Cuando María Zambrano regresó a Madrid tras cuarenta y dos años de exilio, el poeta José Miguel Ullán le preguntó si ya había visitado el Museo del Prado, lugar evocado como una suerte de paraíso perdido de su adolescencia. Zambrano, siempre tan lúcida a la par que misteriosa, respondió que no, por un motivo de peso:
«¿Sabes a lo que le tengo miedo? A que sea demasiado visible. A que me lo hayan cambiado. A que yo no encuentre aquellas penumbras, aquellos rincones, aquellas luces. A que los personajes de ciertos cuadros especialmente señalados, como Las Meninas, vayan a dejarse ver demasiado; que el espejo acuoso del fondo de Las Meninas, que tan revelador es, vaya a estar demasiado claro».
No se equivocaba.
Si dividiésemos las ciudades entre las que se esfuerzan porque todo quede a la vista (llamémoslas ciudades escaparate) y aquellas otras que prefieren seguir oliendo a naftalina (por continuar con la analogía, ciudades ropero), Madrid estaría a la cabeza del primer grupo.
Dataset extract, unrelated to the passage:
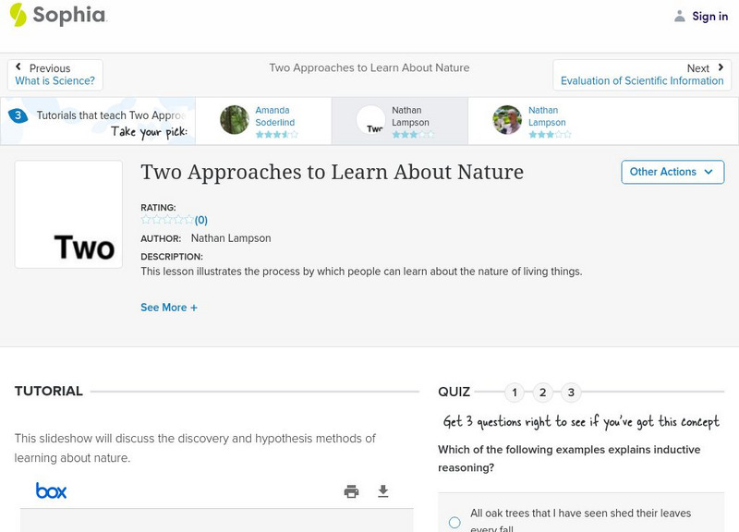
Task: Open 'What is Science?' previous lesson
Action: 55,80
Quizá, incluso, como pionera a nivel nacional desde que en 1935 plantase el cartel de González Byass en el número 1 de la Puerta del Sol, y en 1975 hiciese del letrero de una marca de tónicas su mayor reclamo, vendiéndolo como seña identitaria de modernidad por encima del edificio que aún hoy lo sostiene. Los turistas trasladan ese afán exhibicionista de las calles a los museos, convirtiéndolos en una selva de pies atropellados y brazos en alto que disparan fotos indiscriminadamente, en un intento por exprimir al máximo la experiencia estética tras las largas horas de cola para acceder al recinto. Pero hay un sitio que todavía resiste a la hegemonía de lo translúcido, respetuoso con las penumbras y los rincones que parecen abrirse solo para nuestros ojos. En medio de las aglomeraciones, en el mismísimo corazón de la Villa, mirando de canto a la Puerta de Alcalá, hay un oasis, casi de incógnito: el Espacio SOLO. Así, en mayúsculas: SOLO. ¿Por qué? Bueno, antes de despejar la duda tenemos que presentarles otras cuestiones.
El Espacio es una de las muchas aristas del proyecto ideado por Ana Gervás (Madrid, 1967), empresaria del sector creativo y heredera de Mahou, junto a su marido, David Cantolla (Madrid, 1967), más conocido por ser el creador de Pocoyó. En conjunto, podríamos decir que son grandes amantes del arte contemporáneo y la cultura pop, tanto como para poseer cerca de mil obras en el momento en que escribimos estas palabras; tanto como para salvarlas del ostracismo al que se verían condenadas de amontonarse en depósitos y viviendas privadas. De ese anhelo por darles una vida allende los ojos de sus propietarios, surgió, sin plan previo, la necesidad de construir un ambiente respetuoso con los distintos formatos, uno que se fuese creando orgánicamente alrededor de las obras, y que fuese, en sí mismo, arte.